In the play The Tempest, Shakespeare contemplates the idea of power in various ways. The play explores the desire for control and power which is universal. It is a unique play that has yielded different perspectives of different ages.
In modern times, much has been interpreted from the play in terms of colonial and post-colonial reading. The play reflects the power of a master over its slave and as well as the power of men over women in a patriarchal society apart from other topical notions of power such as the king and his subjects.
The power which is most deciding in the play is the magical power of Prospero. Prospero controls the whole island and through his power, he can also intervene in the rhythm of Nature.
The brutal side of his power is exposed through his dealing with Caliban. His brutality towards him is justified by the fact that Caliban tried raping his daughter Miranda.
Nevertheless, his power must have blinded him from realizing certain limitations of Caliban and accepting him as a living individual. In his power, he denies Caliban any humanity rather reserves it under his fold and addresses him as an “Other.”
Prospero’s attempt to civilize him is actually a patronizing device of power exercise. He is almost disappointed with his attempt to humanize Caliban but it feels more like a disappointment of curiosity.
At the beginning of the play, it is not clear whether Prospero is good or bad but with the progress in the plot, one notices Prospero’s use of power for just reasons reveals his goodness by the end.
Caliban is a foil to Prospero’s power. Prospero’s power has no effect upon Caliban while at the same time, his power can control even the sleep of other characters.
The power which men exercise over women in such a society as shown in the play is clearly contemplated in the play.

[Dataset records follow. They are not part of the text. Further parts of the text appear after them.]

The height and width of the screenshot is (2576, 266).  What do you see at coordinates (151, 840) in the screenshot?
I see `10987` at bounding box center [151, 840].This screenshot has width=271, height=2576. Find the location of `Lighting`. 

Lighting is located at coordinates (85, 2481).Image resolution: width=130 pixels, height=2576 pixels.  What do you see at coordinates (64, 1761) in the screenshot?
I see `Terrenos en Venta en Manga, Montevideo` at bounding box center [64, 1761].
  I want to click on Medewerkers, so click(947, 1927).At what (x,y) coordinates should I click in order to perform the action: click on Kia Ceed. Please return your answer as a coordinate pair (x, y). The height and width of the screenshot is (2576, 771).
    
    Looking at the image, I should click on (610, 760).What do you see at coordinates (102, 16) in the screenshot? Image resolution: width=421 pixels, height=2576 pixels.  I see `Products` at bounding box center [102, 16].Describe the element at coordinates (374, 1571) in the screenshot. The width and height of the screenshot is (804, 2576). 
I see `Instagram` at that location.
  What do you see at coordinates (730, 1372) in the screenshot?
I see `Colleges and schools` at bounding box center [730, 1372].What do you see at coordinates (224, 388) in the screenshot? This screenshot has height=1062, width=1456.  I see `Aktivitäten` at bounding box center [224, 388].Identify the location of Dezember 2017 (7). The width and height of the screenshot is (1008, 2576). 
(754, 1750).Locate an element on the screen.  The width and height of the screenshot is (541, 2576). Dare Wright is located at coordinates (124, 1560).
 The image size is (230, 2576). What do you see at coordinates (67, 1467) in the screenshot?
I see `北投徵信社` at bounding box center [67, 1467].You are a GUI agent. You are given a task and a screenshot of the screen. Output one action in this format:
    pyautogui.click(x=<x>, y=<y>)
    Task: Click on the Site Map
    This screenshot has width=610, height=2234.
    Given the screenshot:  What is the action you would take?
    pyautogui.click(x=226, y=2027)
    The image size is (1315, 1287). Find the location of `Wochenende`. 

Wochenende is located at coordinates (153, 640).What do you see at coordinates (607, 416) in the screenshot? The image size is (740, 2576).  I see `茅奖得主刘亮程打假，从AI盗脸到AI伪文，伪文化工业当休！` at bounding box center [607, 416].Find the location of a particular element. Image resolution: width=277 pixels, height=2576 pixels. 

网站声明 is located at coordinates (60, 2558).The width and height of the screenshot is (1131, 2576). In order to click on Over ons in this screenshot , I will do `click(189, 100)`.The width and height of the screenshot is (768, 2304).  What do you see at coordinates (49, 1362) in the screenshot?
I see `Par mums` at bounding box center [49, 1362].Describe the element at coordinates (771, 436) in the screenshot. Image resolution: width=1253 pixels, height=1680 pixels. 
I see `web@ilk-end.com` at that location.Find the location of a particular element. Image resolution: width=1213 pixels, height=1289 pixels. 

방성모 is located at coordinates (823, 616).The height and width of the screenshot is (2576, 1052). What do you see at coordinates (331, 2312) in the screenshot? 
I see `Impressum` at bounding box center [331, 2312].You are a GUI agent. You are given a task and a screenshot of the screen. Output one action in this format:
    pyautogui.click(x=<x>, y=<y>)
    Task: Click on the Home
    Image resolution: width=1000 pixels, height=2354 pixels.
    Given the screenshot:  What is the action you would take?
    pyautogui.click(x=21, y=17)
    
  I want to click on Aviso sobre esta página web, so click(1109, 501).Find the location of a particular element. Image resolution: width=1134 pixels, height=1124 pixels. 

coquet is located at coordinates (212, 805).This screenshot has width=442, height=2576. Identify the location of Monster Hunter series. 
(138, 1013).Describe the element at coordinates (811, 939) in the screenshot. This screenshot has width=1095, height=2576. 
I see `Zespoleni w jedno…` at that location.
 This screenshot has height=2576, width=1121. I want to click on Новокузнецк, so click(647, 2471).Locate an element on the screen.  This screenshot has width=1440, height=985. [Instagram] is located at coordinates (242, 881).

Miranda becomes a mere object of exchange for Prospero to achieve his political gain.
Even when Ferdinand describes his love in a mode of serving Miranda, it remains a tool of patriarchal power. Ferdinand says that “The very instant that I saw you did My heart fly to your service.”
Miranda’s femininity has been subdued under her father and later by Ferdinand. But towards the end of the play, Prospero decides to abandon his “rough magic.”
He understands the value of mortal limitations and retires from the limitless adventure of power and that’s what perhaps let him go back to the position of his past. Power in its various forms remains one of the prime thematic concerns of the play.